Радость пришла с цветением садов, журчанием арыка, со знакомыми и каждый раз новыми ароматами проснувшейся земли…
Ни один документальный кадр, ни одно кружевное словесное творение не могут передать того сумбурного ликования и глубинной скорби, которые, как цунами, захлестнули и вздыбили народы: люди бросались друг другу в объятья, плакали на чужом плече, кричали на разных языках – и все-таки понимали друг друга. Коренные жители на подносах и в решетах выносили припасы, припрятанные «на черный день», одаривали встречных и поперечных курагой и изюмом. У чайханы спонтанно образовывались компании, центром которых обязательно становились люди в гимнастерках.
В этом человеческом муравейнике не было ни узбеков, ни евреев, ни русских, ни людей других национальностей – это был единый великий народ, народ-победитель…
Несколько дней прошли в общей эйфории, а затем земляки эвакуанты стали собираться группами и решать свои судьбы уже отдельно: некоторым хотелось хотя бы поклониться своим печным трубам; другие ждали писем от родственников и сомневались, стоит ли трогаться из гостеприимной, обильной земли, которая спасла, в разор средней полосы России.
Нам раздумывать было не о чем: мы не могли теперь расстаться с папой и подчинялись приказу: вестовой известил, что часть поднята по тревоге, поданы бортовые машины для погрузки в эшелон. Конечный пункт пути держался в секрете.
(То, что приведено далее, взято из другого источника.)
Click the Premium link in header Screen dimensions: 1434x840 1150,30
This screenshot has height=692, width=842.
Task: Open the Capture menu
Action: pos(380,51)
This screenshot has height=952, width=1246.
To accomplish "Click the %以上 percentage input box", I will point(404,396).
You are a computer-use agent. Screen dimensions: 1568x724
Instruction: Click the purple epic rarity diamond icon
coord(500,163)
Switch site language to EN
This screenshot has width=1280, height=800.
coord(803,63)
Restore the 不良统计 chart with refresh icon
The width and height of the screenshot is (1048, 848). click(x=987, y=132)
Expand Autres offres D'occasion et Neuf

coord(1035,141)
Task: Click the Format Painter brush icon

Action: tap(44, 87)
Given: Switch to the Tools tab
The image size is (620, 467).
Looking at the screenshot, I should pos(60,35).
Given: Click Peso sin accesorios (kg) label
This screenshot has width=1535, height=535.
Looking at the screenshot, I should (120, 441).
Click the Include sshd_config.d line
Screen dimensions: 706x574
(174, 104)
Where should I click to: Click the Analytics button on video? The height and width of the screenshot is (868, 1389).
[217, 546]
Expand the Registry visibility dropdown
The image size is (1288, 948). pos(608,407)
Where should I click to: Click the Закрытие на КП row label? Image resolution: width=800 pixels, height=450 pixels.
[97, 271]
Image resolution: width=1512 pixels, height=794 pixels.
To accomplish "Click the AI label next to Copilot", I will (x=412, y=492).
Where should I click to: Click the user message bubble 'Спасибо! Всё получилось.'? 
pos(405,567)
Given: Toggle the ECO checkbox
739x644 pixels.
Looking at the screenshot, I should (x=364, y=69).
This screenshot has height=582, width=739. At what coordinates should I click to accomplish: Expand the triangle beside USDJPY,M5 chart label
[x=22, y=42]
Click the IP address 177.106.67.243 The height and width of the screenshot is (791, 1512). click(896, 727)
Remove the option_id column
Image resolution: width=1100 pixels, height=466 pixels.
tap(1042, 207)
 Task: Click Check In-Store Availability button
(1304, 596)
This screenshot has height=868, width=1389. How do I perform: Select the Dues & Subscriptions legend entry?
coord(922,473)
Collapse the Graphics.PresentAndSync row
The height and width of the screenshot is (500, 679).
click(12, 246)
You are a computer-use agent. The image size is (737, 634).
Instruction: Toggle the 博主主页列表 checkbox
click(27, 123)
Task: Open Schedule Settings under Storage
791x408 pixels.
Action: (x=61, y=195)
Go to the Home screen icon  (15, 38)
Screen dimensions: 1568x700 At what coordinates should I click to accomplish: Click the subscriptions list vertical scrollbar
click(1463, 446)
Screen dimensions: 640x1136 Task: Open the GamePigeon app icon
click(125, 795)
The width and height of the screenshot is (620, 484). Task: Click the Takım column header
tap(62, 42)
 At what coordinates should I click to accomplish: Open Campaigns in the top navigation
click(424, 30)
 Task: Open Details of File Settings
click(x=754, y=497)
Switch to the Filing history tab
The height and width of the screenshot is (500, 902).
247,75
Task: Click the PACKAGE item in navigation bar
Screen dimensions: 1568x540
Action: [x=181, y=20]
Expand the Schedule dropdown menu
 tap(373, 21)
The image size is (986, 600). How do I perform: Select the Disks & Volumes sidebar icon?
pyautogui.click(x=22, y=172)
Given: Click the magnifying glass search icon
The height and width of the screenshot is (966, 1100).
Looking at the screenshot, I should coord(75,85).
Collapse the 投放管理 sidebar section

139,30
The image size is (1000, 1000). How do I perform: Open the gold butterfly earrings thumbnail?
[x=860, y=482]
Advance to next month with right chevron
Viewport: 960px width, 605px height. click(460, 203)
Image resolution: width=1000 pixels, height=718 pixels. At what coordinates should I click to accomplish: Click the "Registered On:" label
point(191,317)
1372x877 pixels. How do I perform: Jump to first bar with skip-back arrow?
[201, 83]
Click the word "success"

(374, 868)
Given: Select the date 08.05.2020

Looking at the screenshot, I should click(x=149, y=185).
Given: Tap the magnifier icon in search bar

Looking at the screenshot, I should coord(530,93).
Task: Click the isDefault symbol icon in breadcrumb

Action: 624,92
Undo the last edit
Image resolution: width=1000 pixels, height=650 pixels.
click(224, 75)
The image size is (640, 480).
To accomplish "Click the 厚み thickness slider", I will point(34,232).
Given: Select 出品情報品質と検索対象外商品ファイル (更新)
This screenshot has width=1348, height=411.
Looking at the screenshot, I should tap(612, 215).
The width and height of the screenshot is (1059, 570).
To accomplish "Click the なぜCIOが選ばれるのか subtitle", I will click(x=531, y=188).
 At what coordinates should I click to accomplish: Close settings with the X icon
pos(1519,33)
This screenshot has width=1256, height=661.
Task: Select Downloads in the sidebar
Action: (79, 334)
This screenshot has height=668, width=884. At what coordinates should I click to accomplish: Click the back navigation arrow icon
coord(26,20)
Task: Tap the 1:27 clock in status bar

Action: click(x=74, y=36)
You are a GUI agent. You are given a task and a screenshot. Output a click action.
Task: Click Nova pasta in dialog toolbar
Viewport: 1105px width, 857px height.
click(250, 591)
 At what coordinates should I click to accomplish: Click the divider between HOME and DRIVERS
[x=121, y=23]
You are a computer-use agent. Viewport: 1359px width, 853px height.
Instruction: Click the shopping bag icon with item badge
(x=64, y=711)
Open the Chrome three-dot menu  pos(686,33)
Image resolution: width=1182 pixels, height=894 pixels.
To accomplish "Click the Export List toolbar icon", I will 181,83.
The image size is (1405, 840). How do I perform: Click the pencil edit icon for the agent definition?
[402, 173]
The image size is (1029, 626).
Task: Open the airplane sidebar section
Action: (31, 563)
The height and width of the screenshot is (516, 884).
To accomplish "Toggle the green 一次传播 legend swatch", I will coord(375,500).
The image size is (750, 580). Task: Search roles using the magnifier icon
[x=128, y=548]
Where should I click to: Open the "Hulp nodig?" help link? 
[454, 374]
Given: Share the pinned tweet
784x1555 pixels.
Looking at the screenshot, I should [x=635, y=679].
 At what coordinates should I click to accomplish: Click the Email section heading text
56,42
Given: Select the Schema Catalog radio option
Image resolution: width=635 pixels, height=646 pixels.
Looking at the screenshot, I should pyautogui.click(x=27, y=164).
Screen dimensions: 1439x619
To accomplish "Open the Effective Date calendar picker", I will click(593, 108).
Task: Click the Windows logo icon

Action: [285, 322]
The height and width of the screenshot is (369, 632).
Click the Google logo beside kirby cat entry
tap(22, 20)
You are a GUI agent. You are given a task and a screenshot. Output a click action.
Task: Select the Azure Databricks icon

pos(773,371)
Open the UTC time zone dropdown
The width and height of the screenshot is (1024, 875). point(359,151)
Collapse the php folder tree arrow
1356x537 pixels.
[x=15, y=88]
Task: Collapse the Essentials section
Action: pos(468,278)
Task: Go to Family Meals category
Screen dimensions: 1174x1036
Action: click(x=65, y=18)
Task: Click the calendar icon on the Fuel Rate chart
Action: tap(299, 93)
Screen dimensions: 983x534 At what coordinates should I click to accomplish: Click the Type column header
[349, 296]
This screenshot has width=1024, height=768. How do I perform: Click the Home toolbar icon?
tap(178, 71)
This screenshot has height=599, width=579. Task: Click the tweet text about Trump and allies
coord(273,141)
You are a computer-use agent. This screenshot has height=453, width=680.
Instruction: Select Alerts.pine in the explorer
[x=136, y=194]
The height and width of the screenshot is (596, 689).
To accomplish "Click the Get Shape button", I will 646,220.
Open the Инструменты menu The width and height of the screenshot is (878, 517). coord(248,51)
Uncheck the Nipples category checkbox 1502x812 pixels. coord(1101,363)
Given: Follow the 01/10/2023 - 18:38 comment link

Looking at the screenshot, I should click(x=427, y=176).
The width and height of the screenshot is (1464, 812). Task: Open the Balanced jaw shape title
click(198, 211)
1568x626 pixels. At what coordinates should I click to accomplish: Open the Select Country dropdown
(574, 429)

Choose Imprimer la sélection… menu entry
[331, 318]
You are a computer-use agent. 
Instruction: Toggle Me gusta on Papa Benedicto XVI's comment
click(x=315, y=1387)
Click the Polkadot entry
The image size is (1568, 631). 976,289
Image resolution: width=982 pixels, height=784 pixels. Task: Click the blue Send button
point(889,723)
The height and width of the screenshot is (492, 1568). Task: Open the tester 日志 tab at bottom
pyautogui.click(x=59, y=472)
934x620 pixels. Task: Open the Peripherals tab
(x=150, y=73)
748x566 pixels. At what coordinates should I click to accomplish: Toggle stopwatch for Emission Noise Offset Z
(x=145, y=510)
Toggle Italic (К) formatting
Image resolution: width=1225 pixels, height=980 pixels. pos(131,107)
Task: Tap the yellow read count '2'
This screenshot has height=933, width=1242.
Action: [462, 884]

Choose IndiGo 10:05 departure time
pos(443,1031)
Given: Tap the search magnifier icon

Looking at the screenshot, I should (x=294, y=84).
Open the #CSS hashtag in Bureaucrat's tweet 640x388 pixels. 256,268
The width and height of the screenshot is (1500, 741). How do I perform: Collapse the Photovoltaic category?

Семнадцать суток наша часть в вагонах-теплушках двигалась сначала на север, потом на северо-запад и, наконец, четко на запад. Вот тогда-то по-настоящему раскрылся мне смысл слов песни «Широка страна моя родная, много в ней лесов, полей и рек». Товарные вагоны были оборудованы просторными нарами, а двери для доступа воздуха – поставленными поперек кроватными панцирными сетками. Импровизированные двери давали широкий обзор, и сквозь звенья сетки мы видели и верблюдов, и солончаки, потрескавшиеся от июльского зноя, и огромные колючие шары перекати-поля. На полустанках («зеленых остановках») мы набирали воду и для поддержания элементарной гигиены лезли в любую лужу или под струю водокачки, когда паровоз заправлялся. Это было так весело, если поток их пожарного крана водокачки обрушивался на головы ребятишек и самых маленьких просто сбивал с ног.
На остановках мы ничего не покупали: денег не было, на папин аттестат приходилось четыре рта. Но однажды на одной стоянке все всполошились – побежали покупать или выменивать на хлеб и мыло соль. Мамочка принесла соли целую наволочку от подушки-«думочки», но в ее ушах я не увидела золотых сережек. Может быть, мы их «проели» в годы оккупации, а я только заметила? Вообще, мы много чего «съели»: папин велосипед, мамины крепдешиновые платья, обувь из лака – «стерлинга», украшения. Но об этом никогда не вспоминали, только разглядывая старые фотографии иногда говорили, уже в восьмидесятые годы, что беличья шубка мамы, кожаное пальто и перчатки-краги папы были очень хорошего, «довоенного» качества. (Уже взрослая, я купила папе в комиссионке кожаное китайское пальто на меху и меховые перчатки, но он их так ни разу и не надел.)